Trump Considers Disposing of D.C. Hotel to End Legal and Political Disputes

October 30, 2019 by Tom Ramstack
Trump Considers Disposing of D.C. Hotel to End Legal and Political Disputes
The Trump International Hotel in Washington, D.C. (Photo by Dan McCue)

WASHINGTON – The Trump organization is considering selling its lease on the downtown Washington Trump International Hotel to resolve legal and political disputes over its ownership and profits.

Controversy surrounding the hotel is part of an ongoing tide of criticism against the Donald Trump as he faces an impeachment investigation.

The Richmond-based 4th U.S. Circuit Court of Appeals has scheduled a hearing for Dec. 12 on whether Trump is violating his Constitutional duties by profiting from the hotel while he serves as president. The complaint was filed by the attorneys general of the District of Columbia and Maryland.

The Trump Organization acknowledged it was exploring a sale one day after a congressional committee issued a subpoena to the General Services Administration seeking information about its lease of the Old Post Office Building that became Trump International Hotel.


The Trump Organization could gain $500 million from a sale of the lease, according to a Wall Street Journal report.

The General Services Administration granted Trump a 60-year lease on the 121-year-old building, which lies a short walk from the White House. It opened shortly before he was elected as president in 2016 and has become a frequent destination for foreign diplomats and lobbyists doing business with the White House.

“Since we opened our doors, we have received tremendous interest in this hotel and as real-estate developers, we are always willing to explore our options,” Trump’s son Eric said in a statement.


Eric Trump addressed the conflict of interest complaints when he told the Wall Street Journal, “People are objecting to us making so much money on the hotel, and therefore we may be willing to sell.”

The Trump Organization hired the commercial real estate services firm Jones Lang LaSalle to assist in a possible sale of the lease.

Other conflict of interest allegations arose Saturday when The Washington Post reported that a company linked to the president’s brother recently received a $33 million government contract.

Reston, Va.-based CertiPath provides security for federal courthouses and cell blocks. Robert S. Trump, the president’s younger brother, is an investor in CertiPath through an investment partnership, according to company officials.

On June 25, the U.S. Marshal’s Service announced it was giving CertiPath the $33 million contract to provide digital security and online identity verification.

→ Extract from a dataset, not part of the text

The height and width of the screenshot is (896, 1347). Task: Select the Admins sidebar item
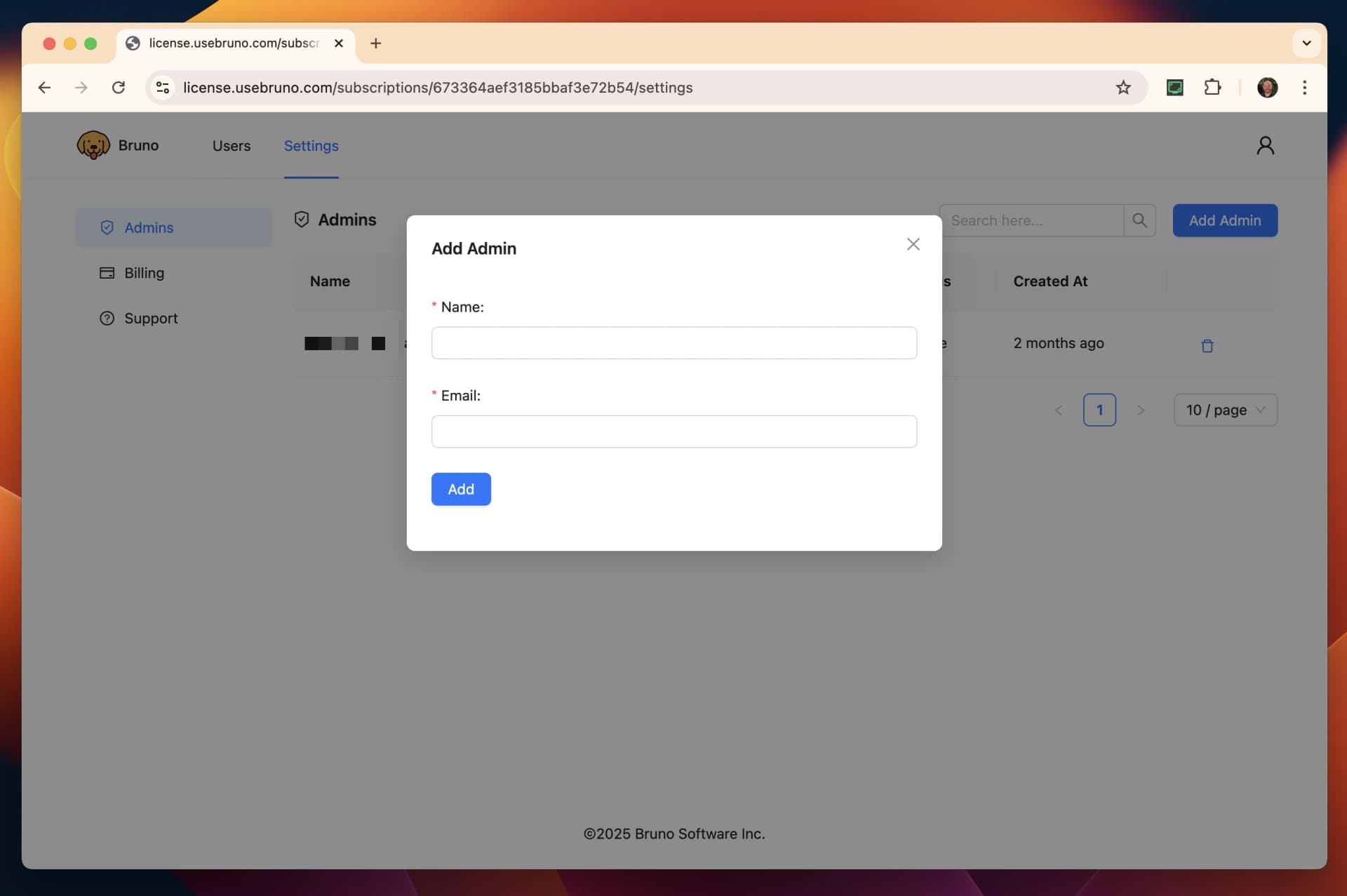149,227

The announcement drew a complaint to the Justice Department from a rival bidder. The complaint says, “The circumstances of this contract award, and what appear to be CertiPath’s efforts to obscure Mr. Robert Trump’s financial interest in the company even as it trades on the Trump name, present the appearance of preferential treatment for those who are close to the President.


The complaint was filed by the Washington, D.C.-based law firm Venable on behalf of an unnamed client.

Robert Trump continues to serve as president of Trump Management, a company listed on President Trump’s financial disclosure form.